La reazione dell’Fbi non si è fatta attendere. Il Bureau ha mandato alle grandi aziende americane un documento confidenziale di cinque pagine (visionato indipendentemente dall’agenzia di stampa Reuters) in cui le allerta sul fatto che ci sono in azione hacker che usano un malware per sferrare cyberattacchi massicci negli Usa. Il report descrive dettagliatamente il software maligno usato, spiegando che prende controllo di tutti i dati sugli hard drive dei computer e che il ripristino è complesso e costoso, se non impossibile.

Sony infatti ha assunto l’azienda FireEye e il suo team di incident response Mandiant specializzato proprio nel ripulire i sistemi da malware e ripristinare il funzionamento dell’It dopo incidenti di grande portata, una decisione che proverebbe la gravità dei danni subiti.

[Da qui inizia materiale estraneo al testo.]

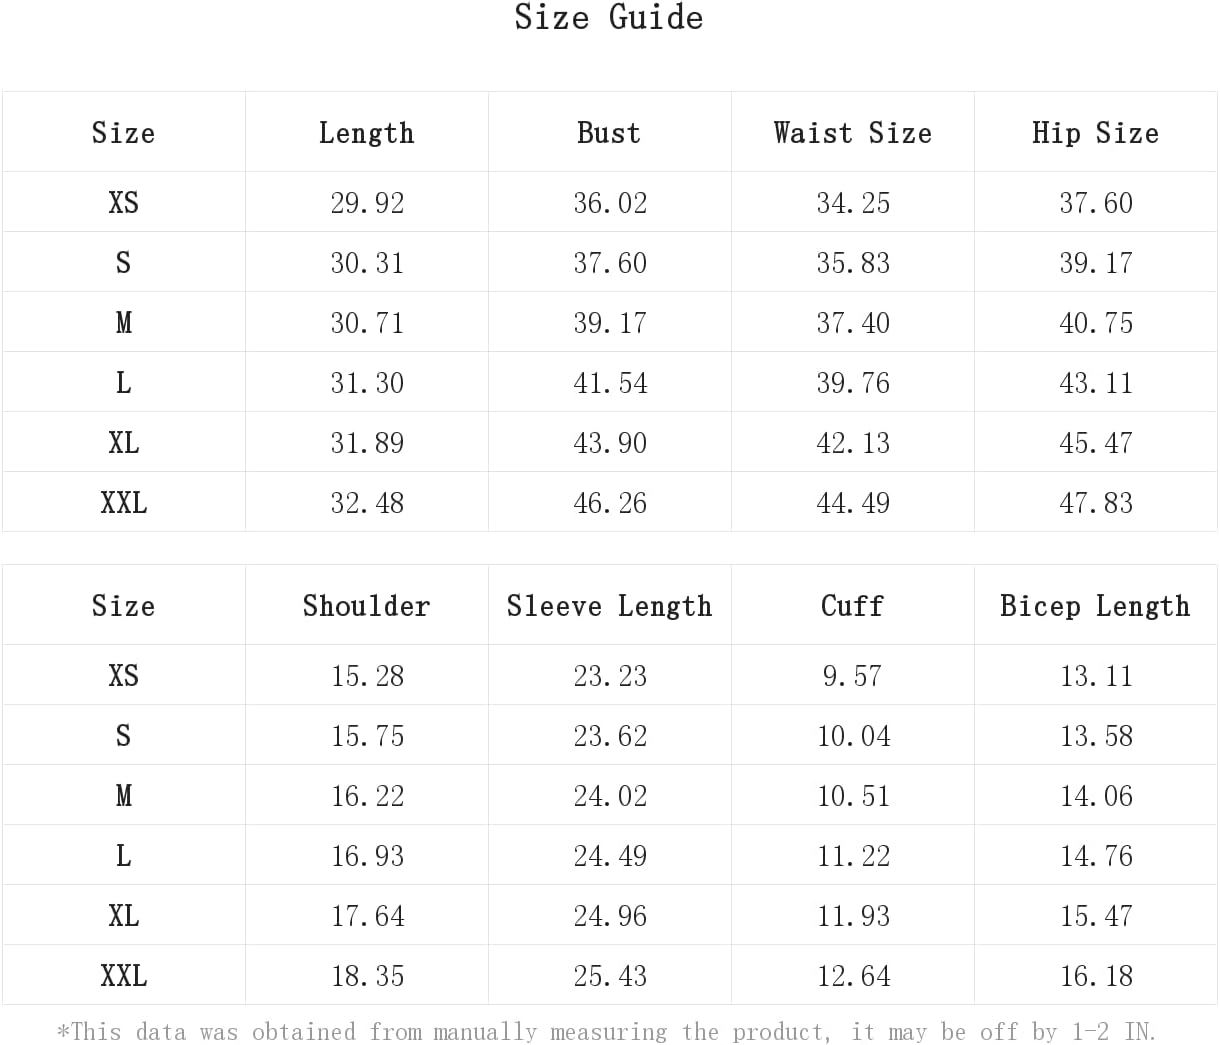Image resolution: width=1220 pixels, height=1045 pixels.
Task: Select the XL waist value 42.13
Action: click(x=853, y=443)
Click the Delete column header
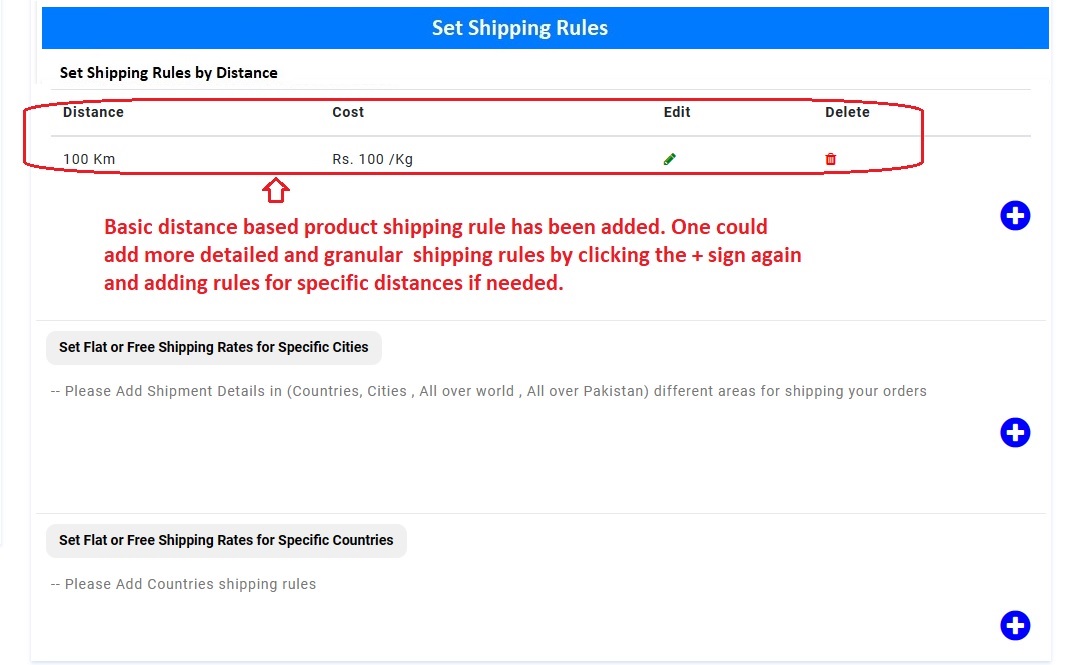The height and width of the screenshot is (665, 1083). (847, 112)
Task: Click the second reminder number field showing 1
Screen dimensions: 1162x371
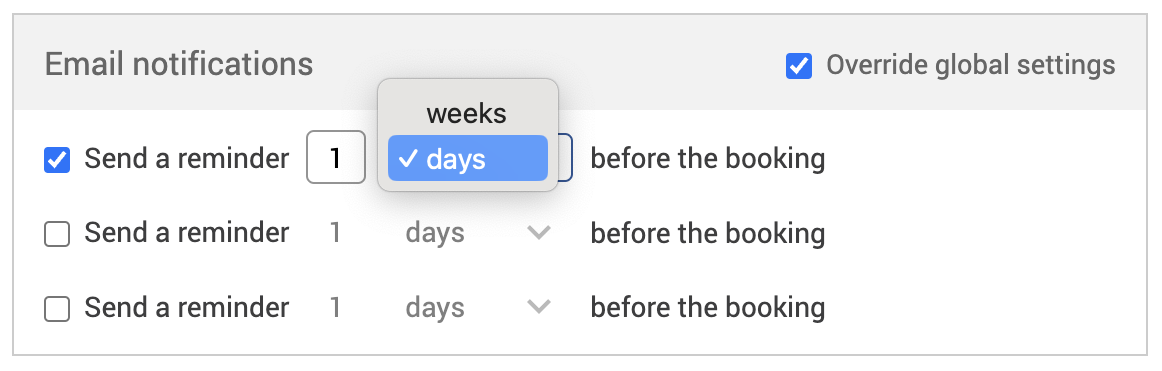Action: (336, 233)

Secondo gli esperti di sicurezza, il report dell’Fbi è un prodotto diretto dell’attacco alla Sony Pictures. Il documento non cita l’azienda giapponese, ma il malware descritto è quello che ha colpito gli studios di Culver City.

Gli hacker hanno già usato malware simili per sferrare attacchi altamente distruttivi ad aziende in Corea del Sud e Medio Oriente, compreso quello contro la società petrolifera Saudi Aramco che ha mandato in tilt circa 30.000 computer.

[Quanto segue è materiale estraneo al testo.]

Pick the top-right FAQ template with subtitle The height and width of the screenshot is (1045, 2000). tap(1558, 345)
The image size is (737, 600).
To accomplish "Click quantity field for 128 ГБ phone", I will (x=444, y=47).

L’Fbi scrive che gli autori del malware e degli attacchi sono “sconosciuti”; parte del software usato dagli hacker è stato compilato in coreano, ammettono i tecnici degli agenti federali, ma non viene confermata la connessione con la Corea del Nord.

LA COREA DEL NORD NELLA GUERRA CIBERNETICA

Da parte sua la Corea del Nord non ha negato il suo coinvolgimento nel cyberattacco alla Sony Pictures. La Bbc ha contattato un diplomatico nordcoreano e ne ha ottenuto una criptica risposta: “Le forze ostili collegano tutto alla Corea del Nord. Io consiglio di aspettare e vedere”.

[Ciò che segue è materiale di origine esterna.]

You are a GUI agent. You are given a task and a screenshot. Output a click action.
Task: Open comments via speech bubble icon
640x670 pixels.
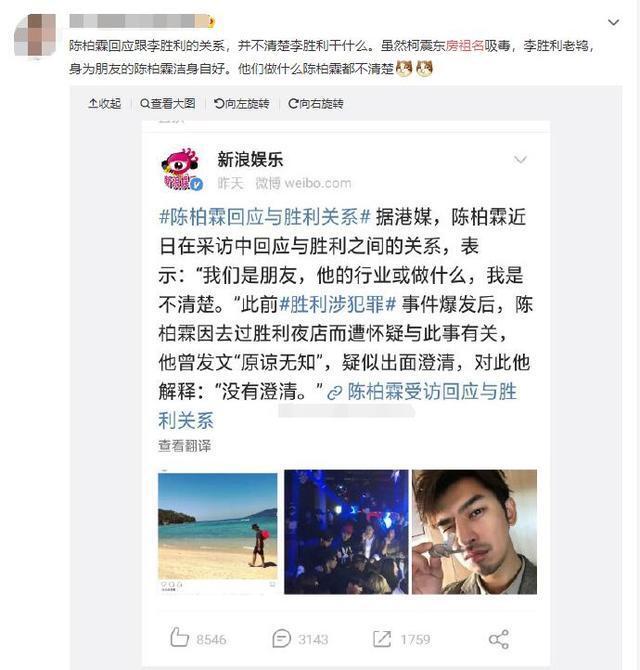[x=281, y=639]
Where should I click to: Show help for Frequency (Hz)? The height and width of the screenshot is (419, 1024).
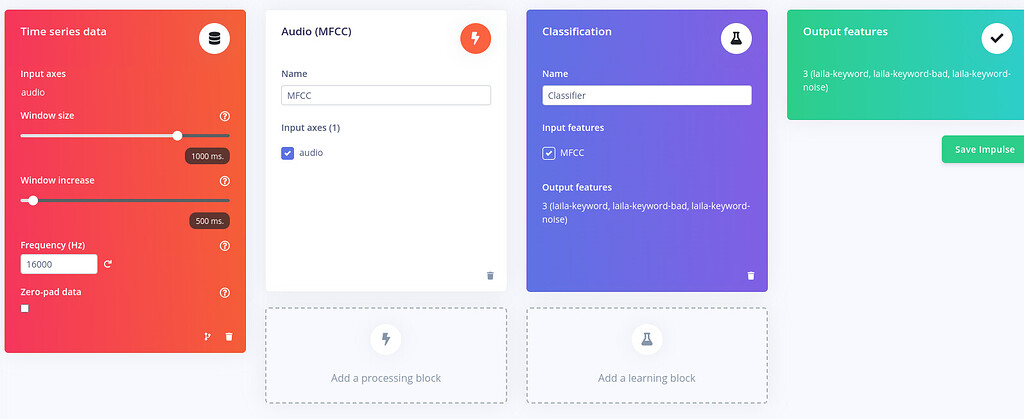(x=225, y=246)
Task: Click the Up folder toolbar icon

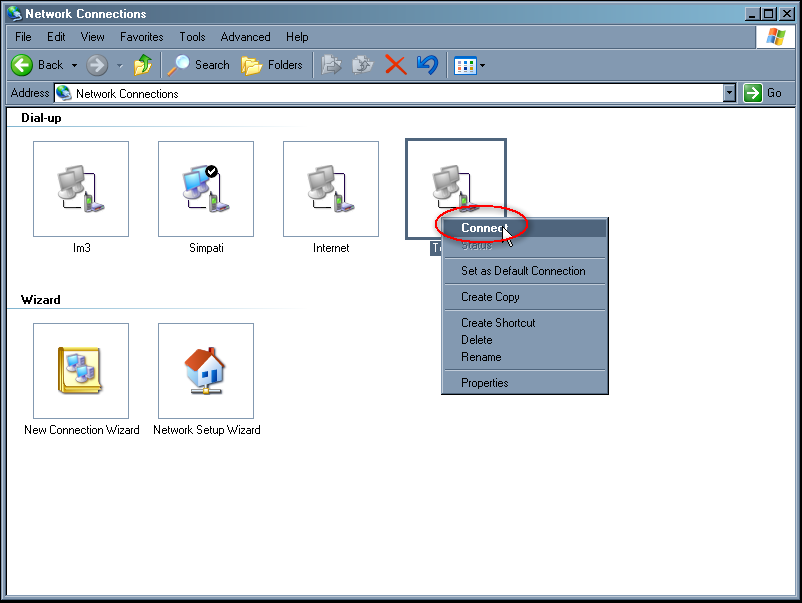Action: point(143,65)
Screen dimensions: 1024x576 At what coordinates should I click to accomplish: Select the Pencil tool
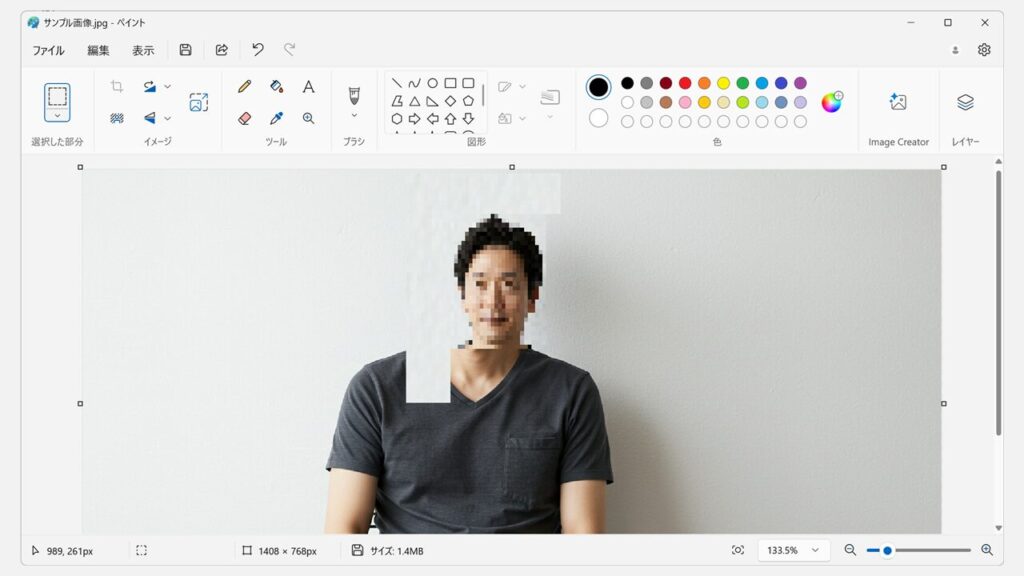[244, 87]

Secondo il Wall Street Journal, l’attacco è simile a un altro sferrato contro la Corea del Sud, il “Dark Seoul”, che ha mandato fuori uso a marzo 2013 i sistemi informatici di Tv e banche sudcoreane. Il governo di Seul ha pubblicamente accusato dell’incidente il Reconnaissance General Bureau, l’intelligence nordcoreana.

“La Corea del Nord ha la capacità di organizzare questo genere di attacchi informatici”, ha commentato James Lewis, esperto di cybersecurity del Center for Strategic and International Studies. Tuttavia secondo Lewis l’attacco contro la Sony, se è davvero opera della Corea del Nord, è di dimensioni tali che è “al limite delle sue capacità”. Infatti, il malware che ha colpito i sistemi It sudcoreani nel 2013 è stato definito “non sofisticato” dagli esperti di sicurezza della società Sophos che lo hanno portato alla luce. E anche il Guardian ha avanzato qualche dubbio sul fatto che la Corea del Nord sia responsabile dell’attacco alla Sony, perché le caratteristiche dell’attacco non sarebbero coerenti con precedenti azioni degli hacker nordcoreani. Per esempio, è la prima volta che viene pubblicato il messaggio di minacce con richiesta di soddisfare le domande del gruppo di hacker; è anche la prima volta che i responsabili si identificano come #GOP.

IL RUOLO DELLA COREA DEL NORD

Ciò non toglie che nella cyberguerra in corso la Corea del Nord abbia un ruolo: il Paese sta facendo grandi sforzi per sviluppare il proprio arsenale informatico e le capacità digitali, si legge in un recente studio di Hewlett-Packard, “Profiling an enigma: The mystery of North Korea’s cyber threat landscape”. Il report di HP indica anche che molti degli attacchi riconducibili alla Corea del Nord non partono dall’interno del regime, ma da Paesi terzi. Non a caso la Sony Pictures indaga su hacker di matrice nordcoreana ma che agiscono dalla Cina.